VAT Registration Requirements
Mandatory Registration
- Threshold: Businesses must register for VAT if their taxable supplies or imports exceed AED 375,000 over the past 12 months or if they anticipate exceeding this threshold within the next 30 days.
- Non-Resident Registration: Non-resident businesses making taxable supplies in the UAE must also register, even if they do not have a physical presence in the country.
Voluntary Registration
Threshold: Businesses with annual supplies or expenses exceeding AED 187,500 can voluntarily register for VAT. This option is beneficial for businesses expecting to incur significant taxable expenses or those planning to grow their operations.
Deregistration Process
Businesses that no longer meet the taxable supply threshold must apply for deregistration within 20 days. However, they must still settle any outstanding VAT obligations and file final tax returns.

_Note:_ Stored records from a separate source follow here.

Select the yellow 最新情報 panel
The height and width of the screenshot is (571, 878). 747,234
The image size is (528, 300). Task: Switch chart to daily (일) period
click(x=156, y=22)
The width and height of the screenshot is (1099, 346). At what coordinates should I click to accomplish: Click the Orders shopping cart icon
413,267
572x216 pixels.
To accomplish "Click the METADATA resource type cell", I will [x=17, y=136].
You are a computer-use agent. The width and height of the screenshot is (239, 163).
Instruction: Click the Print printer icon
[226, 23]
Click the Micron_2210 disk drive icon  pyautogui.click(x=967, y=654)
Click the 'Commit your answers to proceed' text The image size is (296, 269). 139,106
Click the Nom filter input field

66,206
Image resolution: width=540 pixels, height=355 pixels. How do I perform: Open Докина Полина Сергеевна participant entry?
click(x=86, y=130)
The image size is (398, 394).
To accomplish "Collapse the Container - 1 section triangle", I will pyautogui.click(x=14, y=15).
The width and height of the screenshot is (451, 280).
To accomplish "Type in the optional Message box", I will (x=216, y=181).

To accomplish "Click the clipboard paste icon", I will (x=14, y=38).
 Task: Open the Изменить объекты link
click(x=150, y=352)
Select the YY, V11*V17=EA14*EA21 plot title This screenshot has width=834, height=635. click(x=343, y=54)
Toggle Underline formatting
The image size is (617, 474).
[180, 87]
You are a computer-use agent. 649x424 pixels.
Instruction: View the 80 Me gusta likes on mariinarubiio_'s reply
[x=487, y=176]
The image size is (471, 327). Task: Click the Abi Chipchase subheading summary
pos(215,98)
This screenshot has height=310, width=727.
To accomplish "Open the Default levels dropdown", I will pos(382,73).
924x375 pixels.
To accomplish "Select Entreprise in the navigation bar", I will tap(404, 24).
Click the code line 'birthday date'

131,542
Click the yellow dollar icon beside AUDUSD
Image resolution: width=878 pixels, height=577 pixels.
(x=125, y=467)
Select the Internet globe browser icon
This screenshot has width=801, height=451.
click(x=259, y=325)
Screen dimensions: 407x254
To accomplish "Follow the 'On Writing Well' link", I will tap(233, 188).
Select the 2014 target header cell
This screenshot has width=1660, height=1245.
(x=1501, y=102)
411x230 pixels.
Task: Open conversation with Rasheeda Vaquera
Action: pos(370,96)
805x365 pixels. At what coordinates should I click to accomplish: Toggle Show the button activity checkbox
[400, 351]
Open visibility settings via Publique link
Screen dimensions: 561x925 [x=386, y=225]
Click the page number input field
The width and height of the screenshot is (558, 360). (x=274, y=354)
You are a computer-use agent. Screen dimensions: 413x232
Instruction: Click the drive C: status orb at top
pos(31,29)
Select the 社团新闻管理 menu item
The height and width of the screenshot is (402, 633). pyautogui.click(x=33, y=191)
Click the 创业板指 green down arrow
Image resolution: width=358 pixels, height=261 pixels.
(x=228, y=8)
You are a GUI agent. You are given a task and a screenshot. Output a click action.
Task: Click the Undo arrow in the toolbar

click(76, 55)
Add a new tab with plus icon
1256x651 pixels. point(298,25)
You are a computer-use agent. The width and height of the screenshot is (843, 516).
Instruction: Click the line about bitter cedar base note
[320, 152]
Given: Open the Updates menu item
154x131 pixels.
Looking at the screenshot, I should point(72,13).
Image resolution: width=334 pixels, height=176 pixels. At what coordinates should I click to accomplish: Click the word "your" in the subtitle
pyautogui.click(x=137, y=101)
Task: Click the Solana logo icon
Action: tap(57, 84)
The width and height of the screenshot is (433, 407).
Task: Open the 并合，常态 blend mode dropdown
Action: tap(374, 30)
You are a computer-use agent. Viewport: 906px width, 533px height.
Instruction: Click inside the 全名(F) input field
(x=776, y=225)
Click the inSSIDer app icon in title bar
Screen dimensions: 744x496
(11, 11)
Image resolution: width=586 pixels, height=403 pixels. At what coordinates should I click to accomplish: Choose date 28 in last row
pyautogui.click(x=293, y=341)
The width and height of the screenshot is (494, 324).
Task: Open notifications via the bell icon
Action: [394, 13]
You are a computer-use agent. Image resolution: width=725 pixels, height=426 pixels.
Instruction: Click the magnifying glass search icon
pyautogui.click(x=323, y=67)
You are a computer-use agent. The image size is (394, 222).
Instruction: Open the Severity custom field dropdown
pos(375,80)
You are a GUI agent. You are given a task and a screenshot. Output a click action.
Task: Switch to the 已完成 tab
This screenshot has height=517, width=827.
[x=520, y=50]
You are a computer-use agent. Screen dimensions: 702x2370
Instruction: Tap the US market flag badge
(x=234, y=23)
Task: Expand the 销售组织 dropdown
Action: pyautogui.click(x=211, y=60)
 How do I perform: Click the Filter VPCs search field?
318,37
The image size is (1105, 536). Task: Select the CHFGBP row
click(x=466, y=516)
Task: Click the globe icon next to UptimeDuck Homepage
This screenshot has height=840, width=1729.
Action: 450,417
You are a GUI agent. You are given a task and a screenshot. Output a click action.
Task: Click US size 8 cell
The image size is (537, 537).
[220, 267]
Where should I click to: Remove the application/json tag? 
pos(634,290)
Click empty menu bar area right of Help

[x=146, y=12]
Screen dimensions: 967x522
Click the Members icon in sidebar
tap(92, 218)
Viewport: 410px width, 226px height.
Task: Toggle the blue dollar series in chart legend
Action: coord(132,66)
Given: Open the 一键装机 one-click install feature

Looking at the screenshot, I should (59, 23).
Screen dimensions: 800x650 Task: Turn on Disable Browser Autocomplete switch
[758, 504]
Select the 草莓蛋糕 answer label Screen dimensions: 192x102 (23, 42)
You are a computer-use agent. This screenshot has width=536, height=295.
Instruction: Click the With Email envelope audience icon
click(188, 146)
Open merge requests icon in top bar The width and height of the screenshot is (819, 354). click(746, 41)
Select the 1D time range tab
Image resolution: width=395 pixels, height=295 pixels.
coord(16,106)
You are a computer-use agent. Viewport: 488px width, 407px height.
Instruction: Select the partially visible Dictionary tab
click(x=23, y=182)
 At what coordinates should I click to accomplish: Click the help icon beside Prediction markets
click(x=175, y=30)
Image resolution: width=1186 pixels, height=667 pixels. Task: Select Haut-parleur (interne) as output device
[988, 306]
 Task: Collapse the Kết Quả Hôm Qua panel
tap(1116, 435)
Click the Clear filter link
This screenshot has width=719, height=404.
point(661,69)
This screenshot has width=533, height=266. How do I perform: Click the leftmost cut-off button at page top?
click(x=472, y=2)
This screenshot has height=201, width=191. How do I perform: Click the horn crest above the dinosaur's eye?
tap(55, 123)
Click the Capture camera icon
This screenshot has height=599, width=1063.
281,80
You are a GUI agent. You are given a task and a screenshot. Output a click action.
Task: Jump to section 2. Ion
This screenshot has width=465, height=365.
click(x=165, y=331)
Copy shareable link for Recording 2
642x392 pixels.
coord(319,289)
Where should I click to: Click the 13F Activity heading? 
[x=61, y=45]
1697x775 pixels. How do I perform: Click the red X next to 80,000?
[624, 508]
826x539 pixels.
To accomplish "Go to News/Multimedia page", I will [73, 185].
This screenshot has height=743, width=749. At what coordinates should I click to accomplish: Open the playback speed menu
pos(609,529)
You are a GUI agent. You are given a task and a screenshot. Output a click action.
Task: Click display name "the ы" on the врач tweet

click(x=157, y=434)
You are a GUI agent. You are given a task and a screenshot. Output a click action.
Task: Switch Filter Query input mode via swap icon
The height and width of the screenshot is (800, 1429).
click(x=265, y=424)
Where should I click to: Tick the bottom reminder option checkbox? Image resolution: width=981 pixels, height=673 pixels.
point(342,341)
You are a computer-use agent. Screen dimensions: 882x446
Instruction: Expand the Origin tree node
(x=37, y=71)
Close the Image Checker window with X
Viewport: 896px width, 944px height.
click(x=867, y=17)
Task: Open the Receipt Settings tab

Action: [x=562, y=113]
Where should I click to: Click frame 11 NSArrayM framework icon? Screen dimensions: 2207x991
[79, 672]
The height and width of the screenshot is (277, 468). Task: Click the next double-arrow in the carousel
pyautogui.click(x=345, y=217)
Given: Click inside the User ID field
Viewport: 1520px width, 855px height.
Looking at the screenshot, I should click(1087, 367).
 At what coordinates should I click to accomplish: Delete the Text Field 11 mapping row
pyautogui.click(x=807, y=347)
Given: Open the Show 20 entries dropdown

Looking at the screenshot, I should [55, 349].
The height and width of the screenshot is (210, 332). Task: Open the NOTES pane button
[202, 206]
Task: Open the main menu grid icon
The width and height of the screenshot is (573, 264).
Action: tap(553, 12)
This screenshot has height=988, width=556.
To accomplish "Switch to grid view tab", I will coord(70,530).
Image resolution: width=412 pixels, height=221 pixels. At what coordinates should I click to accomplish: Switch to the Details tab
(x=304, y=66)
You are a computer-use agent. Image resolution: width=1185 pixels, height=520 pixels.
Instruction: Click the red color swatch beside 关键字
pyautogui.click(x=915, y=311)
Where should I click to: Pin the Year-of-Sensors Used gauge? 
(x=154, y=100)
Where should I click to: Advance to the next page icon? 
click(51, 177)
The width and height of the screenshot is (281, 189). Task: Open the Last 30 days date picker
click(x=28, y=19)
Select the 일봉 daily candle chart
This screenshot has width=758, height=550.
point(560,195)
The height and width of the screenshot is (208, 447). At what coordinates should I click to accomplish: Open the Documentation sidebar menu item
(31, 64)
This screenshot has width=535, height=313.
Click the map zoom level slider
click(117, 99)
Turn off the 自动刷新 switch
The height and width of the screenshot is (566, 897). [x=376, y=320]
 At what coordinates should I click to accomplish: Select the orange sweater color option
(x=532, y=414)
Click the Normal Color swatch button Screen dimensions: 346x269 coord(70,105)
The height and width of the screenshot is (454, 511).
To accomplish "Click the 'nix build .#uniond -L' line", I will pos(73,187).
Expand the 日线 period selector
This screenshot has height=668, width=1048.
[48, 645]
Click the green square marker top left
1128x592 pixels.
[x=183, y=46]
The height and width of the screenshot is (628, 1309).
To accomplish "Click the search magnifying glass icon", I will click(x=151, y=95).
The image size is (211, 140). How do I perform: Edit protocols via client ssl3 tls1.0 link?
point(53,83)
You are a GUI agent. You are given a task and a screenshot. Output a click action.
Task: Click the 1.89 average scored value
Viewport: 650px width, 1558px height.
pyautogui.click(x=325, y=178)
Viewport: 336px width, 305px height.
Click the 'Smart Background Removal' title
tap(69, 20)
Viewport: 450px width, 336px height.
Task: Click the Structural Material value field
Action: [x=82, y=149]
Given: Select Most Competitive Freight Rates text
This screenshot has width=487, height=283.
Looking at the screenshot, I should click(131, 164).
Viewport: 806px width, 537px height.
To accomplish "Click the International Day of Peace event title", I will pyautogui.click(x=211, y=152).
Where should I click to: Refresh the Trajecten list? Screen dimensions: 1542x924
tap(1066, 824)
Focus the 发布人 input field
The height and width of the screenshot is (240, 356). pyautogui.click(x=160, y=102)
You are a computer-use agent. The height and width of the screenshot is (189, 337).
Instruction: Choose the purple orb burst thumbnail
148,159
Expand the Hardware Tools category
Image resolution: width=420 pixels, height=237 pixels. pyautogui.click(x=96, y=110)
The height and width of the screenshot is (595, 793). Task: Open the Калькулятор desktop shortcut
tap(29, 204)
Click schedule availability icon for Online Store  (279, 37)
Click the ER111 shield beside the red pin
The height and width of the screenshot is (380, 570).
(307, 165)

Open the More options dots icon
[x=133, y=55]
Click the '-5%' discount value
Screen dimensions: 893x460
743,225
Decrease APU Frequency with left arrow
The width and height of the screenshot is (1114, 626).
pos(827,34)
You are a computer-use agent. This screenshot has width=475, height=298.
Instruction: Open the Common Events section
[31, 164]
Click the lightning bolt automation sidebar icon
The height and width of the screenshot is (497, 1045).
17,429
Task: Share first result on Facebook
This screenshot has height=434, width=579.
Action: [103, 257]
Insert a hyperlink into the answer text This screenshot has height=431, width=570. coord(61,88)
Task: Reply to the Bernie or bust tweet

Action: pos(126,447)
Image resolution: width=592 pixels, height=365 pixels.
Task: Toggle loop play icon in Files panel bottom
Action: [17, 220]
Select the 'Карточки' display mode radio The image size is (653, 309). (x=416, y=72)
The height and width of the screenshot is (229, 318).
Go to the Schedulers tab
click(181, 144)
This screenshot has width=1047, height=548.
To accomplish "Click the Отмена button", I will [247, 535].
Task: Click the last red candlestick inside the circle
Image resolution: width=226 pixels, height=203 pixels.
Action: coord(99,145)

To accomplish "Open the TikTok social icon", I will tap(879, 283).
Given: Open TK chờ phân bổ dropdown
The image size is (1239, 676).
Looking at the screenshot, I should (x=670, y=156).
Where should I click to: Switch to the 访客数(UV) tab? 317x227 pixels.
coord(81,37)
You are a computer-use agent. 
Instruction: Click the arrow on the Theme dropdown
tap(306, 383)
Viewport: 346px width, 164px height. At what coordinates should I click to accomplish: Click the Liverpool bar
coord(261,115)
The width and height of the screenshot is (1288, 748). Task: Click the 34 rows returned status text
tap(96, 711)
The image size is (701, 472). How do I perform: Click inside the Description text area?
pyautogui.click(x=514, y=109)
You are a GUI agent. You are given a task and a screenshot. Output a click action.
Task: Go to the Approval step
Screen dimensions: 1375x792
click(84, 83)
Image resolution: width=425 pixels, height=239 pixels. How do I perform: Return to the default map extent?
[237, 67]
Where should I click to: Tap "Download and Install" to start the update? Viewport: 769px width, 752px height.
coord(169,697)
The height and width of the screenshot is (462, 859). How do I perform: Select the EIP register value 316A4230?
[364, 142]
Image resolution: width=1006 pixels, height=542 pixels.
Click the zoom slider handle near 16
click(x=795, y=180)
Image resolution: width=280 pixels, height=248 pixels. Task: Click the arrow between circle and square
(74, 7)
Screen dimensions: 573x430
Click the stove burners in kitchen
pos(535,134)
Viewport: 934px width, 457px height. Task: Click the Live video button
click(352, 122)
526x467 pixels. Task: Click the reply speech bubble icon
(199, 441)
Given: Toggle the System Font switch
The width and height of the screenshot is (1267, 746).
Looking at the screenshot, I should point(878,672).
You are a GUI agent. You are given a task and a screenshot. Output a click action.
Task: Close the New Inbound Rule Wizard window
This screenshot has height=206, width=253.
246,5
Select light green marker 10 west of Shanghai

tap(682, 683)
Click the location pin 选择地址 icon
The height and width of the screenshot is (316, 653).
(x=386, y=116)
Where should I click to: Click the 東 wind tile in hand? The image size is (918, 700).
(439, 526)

Penalties for Non-Compliance
- Late Registration: Businesses failing to register for VAT on time may face penalties, including backdated tax obligations from the date of exceeding the threshold.
- Failure to Apply for Deregistration: If a business does not deregister when it no longer meets the threshold, it may incur penalties for non-compliance.
Supply of Goods and Services
Definition of Supply
- The regulation defines the supply of goods as the transfer of ownership or the right to use goods. This includes sale, leasing, or any agreement where ownership is transferred.
- The supply of services refers to any supply that is not a transfer of goods, such as licensing rights, consulting, or management services.
Categories of Supply
- Goods: Physical items that can be transferred, including raw materials, finished products, and real estate.
- Services: Any action performed for a fee that is not a sale of goods, such as consultancy, management, and leasing services.
Exceptions for Government Entities
The regulation specifies that transfers of government buildings and assets between government entities are not treated as supplies for VAT purposes, promoting intergovernmental cooperation without tax implications.
VAT Rates and Treatment
Standard Rate
The standard VAT rate is set at 5%, applicable to most goods and services supplied in the UAE.
Zero-Rated Supplies
- Exports of Goods: Goods exported to a destination outside the Implementing States (GCC) are zero-rated, provided they are physically exported within 90 days of supply. The supplier must retain customs declarations and shipping documents.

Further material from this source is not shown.